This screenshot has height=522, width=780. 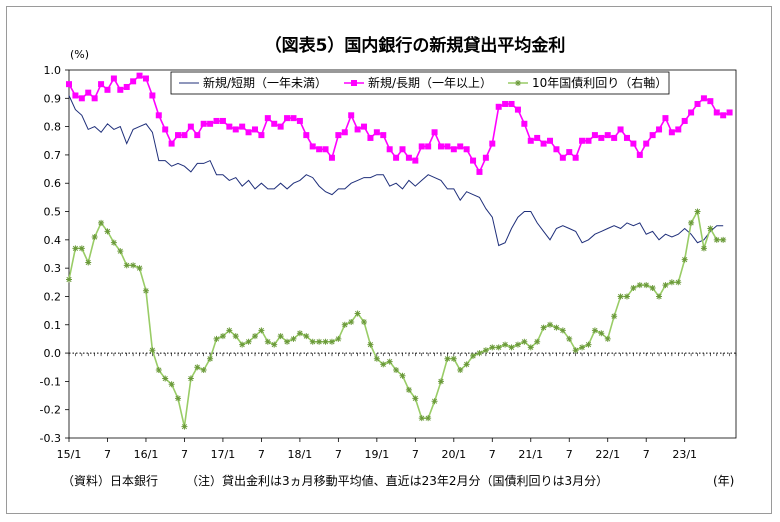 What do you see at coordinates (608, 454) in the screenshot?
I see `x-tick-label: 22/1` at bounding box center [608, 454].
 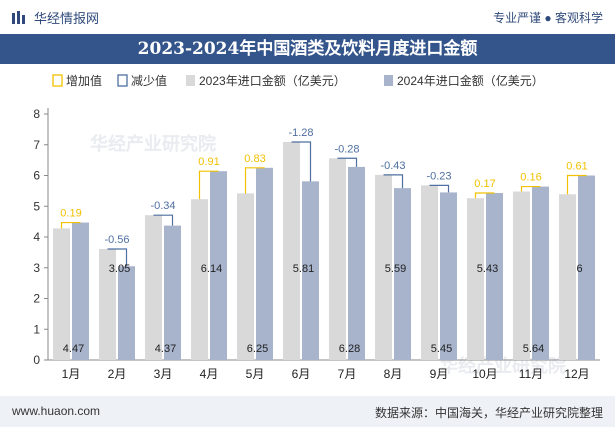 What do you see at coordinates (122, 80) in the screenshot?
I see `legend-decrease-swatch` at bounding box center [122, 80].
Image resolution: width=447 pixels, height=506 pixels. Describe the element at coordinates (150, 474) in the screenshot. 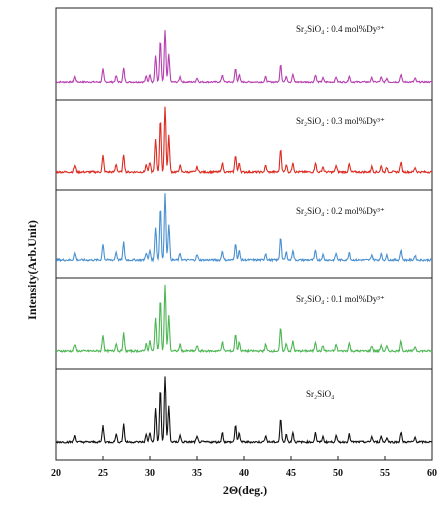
==
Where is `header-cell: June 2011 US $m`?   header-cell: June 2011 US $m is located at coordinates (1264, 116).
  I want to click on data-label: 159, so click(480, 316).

**Activity**
Copy out, word for word, the items from the line with "What do you see at coordinates (122, 80)" up to and including the line with "Image resolution: width=447", leaving out the pictures.

**Completed exercise**
  What do you see at coordinates (122, 80) in the screenshot?
I see `legend-decrease-swatch` at bounding box center [122, 80].
Image resolution: width=447 pixels, height=506 pixels. Describe the element at coordinates (150, 474) in the screenshot. 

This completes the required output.